Our ecological niche modeling results are highly convincing, with all AUC values above 0.95 (Figure S2), indicating that our predictions could well simulate the actual distribution patterns of the species. In addition, we performed ecological niche modeling specifically for the narrow niche habitats (PJZ and PSZ) using the mask extraction tool in ArcGIS. Different geographic boundaries and the same grid cells (625 km2) were used for PJZ and PSZ. Visualization process and results were imported into ArcGIS, and habitat suitability was categorized into four levels based on Natural Breaks Classification method: unsuitable habitat (0–0.2397), poorly suitable habitat (0.2397–0.4799), moderately suitable habitat (0.4799–0.7199), and highly suitable habitat (0.7199–0.9599).
3. Results
3.1. Phylogeography and Genetic Diversity
The parameters of NST and GST (Table S4) indicated a significant phylogeographic structure in P. foetens (NST<GST, p < 0.01).
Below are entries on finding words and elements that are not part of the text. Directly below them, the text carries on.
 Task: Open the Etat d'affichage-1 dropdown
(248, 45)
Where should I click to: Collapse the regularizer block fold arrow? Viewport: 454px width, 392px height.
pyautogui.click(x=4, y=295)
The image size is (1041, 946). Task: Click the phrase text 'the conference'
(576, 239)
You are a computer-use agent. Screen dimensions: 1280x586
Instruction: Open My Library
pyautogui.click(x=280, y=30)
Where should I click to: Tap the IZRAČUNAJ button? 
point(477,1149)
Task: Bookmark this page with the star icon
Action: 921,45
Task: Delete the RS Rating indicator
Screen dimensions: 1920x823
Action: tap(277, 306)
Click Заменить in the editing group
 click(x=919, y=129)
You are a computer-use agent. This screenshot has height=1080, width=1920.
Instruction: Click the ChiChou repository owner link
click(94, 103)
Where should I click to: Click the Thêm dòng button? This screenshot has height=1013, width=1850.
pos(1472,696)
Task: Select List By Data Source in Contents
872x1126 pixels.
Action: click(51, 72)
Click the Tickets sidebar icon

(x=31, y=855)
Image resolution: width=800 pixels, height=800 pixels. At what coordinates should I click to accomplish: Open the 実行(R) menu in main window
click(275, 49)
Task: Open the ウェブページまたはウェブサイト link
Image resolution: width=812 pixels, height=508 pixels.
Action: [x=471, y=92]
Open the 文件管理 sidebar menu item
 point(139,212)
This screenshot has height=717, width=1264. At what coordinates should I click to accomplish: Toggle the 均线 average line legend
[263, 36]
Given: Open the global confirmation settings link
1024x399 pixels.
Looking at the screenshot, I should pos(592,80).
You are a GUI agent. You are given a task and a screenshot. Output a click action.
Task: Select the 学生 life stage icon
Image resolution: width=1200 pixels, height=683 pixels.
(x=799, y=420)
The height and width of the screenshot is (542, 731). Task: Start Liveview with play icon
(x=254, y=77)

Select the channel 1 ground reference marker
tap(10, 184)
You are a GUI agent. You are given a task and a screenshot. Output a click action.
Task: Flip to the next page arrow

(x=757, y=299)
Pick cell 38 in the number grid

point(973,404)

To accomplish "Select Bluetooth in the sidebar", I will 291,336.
The SAMOVA analysis of the cpDNA dataset identified three phylogeographic groups (Table S5) as the optimal number of genetic “groups” (K). The SAMOVA group 1 consisted of the five populations of the Hengduan Mountains (PDX, PML, PSK, PBM, PJC), group 2 consisted of two populations from the Yunnan‐Kweichow Plateau (PSZ, PJZ), and group 3 consisted of two populations from the Hengduan Mountains (PYL, PTB). The results of the PCA (Figure 1b), based on cpDNA dataset, also revealed a marked separation of accessions, which were divided into three distinct groups. The AMOVA results (Table S6) based on cpDNA dataset showed that approximately 54.15% of the total variation was explained by differences among populations within groups, while 45.85% was attributed to differences within populations. Among the three SAMOVA groups, 92.68% of variation was attributed to differences among groups, and the remaining 6.64% and 0.68% were ascribed to variations among populations within groups and within populations, respectively. The F st values (Figure 1c) vary across different datasets (cpDNA CDS and nrDNA ITS), and the F st values between HDM groups (group 1 and group 3) are 0.9728 in cpDNA CDS dataset. However, in nrDNA ITS dataset, the F st values between the two HDM groups are 0.0000 while highest value is observed between HDM groups (group 1) and YGP group (group 2), with a value of 0.9327. The haplotype diversity (H d) (Table 1) ranged from 0.000 (PDX) to 1.000 (PBM), while the nucleotide diversity (P i) ranged from 0.0000 (PDX) to 0.00006 (PML). Group 1 exhibited a higher haplotype diversity compared to the other two groups, while group 2 exhibited the higher nucleotide diversity.
TABLE 1.
Haplotype analysis based on cpDNA of Pleurospermum foetens.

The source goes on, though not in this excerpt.